Tory and Labour tax and spending plans are not credible, think tank warns

Both the Tories and Labour failed to set out “properly credible” tax and spending plans in their General Election manifestos, a leading economic think tank has warned.

The Institute for Fiscal Studies (IFS) said Labour’s claim that its plans to raise an additional £83 billion in taxes would not affect 95% of the population was “not true”.

And it said that if the Conservatives were returned to power on December 12, it was “highly likely” they would spend more than their manifesto implied, meaning higher taxes or more borrowing.

It warned that a no-deal Brexit under the Tories – if Boris Johnson was unable to secure a free trade deal with the EU by the end of 2020 – could lead to a “big downturn” and a return to the politics of austerity.

The findings came as senior Labour figures warned the party needed to find a way to reconnect with working class Leave voters after a major poll suggested the Tories were on course for a 68-seat majority.

The constituency-by-constituency estimates by YouGov for The Times, based on more than 100,000 interviews, suggested Labour were set to lose 51 seats – leaving them with just 211 MPs in the new parliament.

The Unite trade union general secretary Len McCluskey – a close ally of Jeremy Corbyn – said they needed to explain to people who voted for Brexit why they would still be better off under Labour than the Tories.

Election
Election

“I’ve always felt that was the challenge, that we needed to explain to working-class communities who voted Leave and are maybe considering voting for the Conservatives or worse still the Brexit Party – that whatever their concerns that made them vote to Leave, if there’s a Tory government those concerns will stay the same,” he said.

At a news conference to present the IFS analysis of the main parties’ manifestos, director Paul Johnson warned Labour could not raise all the revenues it needed through taxes on big corporations and the better-off.

“In reality, a change in the scale and the scope of the state that they propose would require more broad-based tax increases at some point,” he said.

"Given the uncertainty over the actual policies … the actual tax revenues that would arise, and even the timing of policies, it is incredibly hard to make precise statements over the public finance impacts of these sets of policies."@PJTheEconomist at our GE2019 briefing. pic.twitter.com/X4lg9ANoAT

— IFS (@TheIFS) November 28, 2019

IFS senior research economist Stuart Adam said party was wrong to claim that 95% of the population would not be affected by its planned tax increases.

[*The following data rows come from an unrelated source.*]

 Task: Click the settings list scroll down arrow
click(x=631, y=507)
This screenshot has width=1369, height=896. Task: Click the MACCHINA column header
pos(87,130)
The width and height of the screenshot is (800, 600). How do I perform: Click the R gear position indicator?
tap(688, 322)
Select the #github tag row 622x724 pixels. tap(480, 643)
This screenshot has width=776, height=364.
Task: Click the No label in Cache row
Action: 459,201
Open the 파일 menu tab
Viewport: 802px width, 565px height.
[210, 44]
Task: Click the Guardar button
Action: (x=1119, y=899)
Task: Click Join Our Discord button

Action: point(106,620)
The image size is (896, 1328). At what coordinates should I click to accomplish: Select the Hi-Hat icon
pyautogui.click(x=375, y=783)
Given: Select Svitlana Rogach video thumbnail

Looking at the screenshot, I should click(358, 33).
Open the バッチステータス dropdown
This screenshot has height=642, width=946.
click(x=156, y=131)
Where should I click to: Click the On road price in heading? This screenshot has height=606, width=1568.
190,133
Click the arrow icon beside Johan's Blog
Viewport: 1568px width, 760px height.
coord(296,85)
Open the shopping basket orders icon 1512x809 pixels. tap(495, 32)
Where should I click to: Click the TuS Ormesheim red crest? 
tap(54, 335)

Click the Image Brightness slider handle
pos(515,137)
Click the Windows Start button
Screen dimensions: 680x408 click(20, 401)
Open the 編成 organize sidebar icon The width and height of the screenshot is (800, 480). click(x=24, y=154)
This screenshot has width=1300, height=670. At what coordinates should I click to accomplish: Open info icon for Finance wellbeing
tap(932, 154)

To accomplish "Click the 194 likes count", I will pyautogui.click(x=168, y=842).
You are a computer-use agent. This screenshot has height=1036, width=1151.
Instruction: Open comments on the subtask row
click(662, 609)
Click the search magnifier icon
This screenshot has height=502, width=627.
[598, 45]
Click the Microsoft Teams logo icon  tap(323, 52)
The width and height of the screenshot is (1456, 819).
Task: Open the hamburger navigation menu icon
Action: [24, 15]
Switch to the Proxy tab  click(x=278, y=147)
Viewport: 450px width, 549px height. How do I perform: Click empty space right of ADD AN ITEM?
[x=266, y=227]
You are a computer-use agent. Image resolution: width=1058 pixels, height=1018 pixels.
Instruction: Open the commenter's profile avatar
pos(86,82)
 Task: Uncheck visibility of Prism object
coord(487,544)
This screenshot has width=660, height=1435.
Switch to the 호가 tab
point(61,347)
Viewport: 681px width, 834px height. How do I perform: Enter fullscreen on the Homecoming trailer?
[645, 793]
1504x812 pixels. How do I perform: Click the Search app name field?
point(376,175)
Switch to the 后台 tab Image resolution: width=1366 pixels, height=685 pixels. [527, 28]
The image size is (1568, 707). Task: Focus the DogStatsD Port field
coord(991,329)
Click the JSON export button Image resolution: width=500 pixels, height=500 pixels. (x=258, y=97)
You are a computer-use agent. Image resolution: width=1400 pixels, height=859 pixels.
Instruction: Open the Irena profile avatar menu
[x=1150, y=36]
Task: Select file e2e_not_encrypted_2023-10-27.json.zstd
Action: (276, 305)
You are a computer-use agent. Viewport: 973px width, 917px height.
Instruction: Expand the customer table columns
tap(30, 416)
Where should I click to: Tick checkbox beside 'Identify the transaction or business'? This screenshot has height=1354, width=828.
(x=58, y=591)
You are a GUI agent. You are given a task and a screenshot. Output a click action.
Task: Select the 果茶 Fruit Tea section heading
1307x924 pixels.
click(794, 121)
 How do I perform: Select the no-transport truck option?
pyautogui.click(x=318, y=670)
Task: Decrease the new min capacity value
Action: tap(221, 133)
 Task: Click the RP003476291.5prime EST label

“That is clearly not true,” he said.

Abolishing the marriage allowance and raising the tax on dividends would affect people across the income distribution spectrum, he said.

POLITICS Election IFS
POLITICS Election IFS

At the same time, he said the planned increases in corporation tax would also have a wider impact than simply the businesses which paid it.

“Given that there’s a good chance that the corporation tax rise would result in at least some increase in workers’ wages and some increase in prices, that would suggest most people would be affected in some way,” he said.

He warned that over the longer term, Labour was unlikely to bring in the £24 billion-a-year it was predicting from the increase.

“Higher rates of corporation tax discourage investment in the UK and therefore reduce the tax on profits and wages in future,” he said.

Mr Johnson was also critical of an unfunded £58 billion pledge in the manifesto to compensate the so-called “Waspi women” who claimed to have lost out as a result of changes to the state pension age under Labour, saying it was a recipe for “complete stasis” in policy.

Meanwhile, IFS deputy director Carl Emmerson warned a no-deal Brexit at the end of 2020 under the Tories would be “economically damaging” and could result in a recession.

In the short-term, he suggested borrowing would have to rise to even higher levels than those planned by Labour with the national debt reaching up to 85% of GDP.

Ultimately, however, he said action would be needed to repair the public finances.

Election
Election

“A return to austerity would be perhaps the most likely outcome, not immediately but in the medium-term,” he said.

Mr Johnson said the chances of the Conservatives being able to hold spending down in the way they proposed appeared to be “remote” – with the manifesto containing a number of unfunded commitments including the plans for six new hospitals.

He said the party had been “immensely modest” in the way it presented its proposals as otherwise it would have had to abandon its pledge to balance the current budget or admit taxes would rise.

As it stood, the Conservative plans if delivered would leave public spending – apart from health – still 14% lower in 2023-24 than it was when the Tories came to power in 2010-11.

In contrast, he said that Labour would raise both taxes and spending to peacetime highs, with the national debt set to rise by around 3% of national income.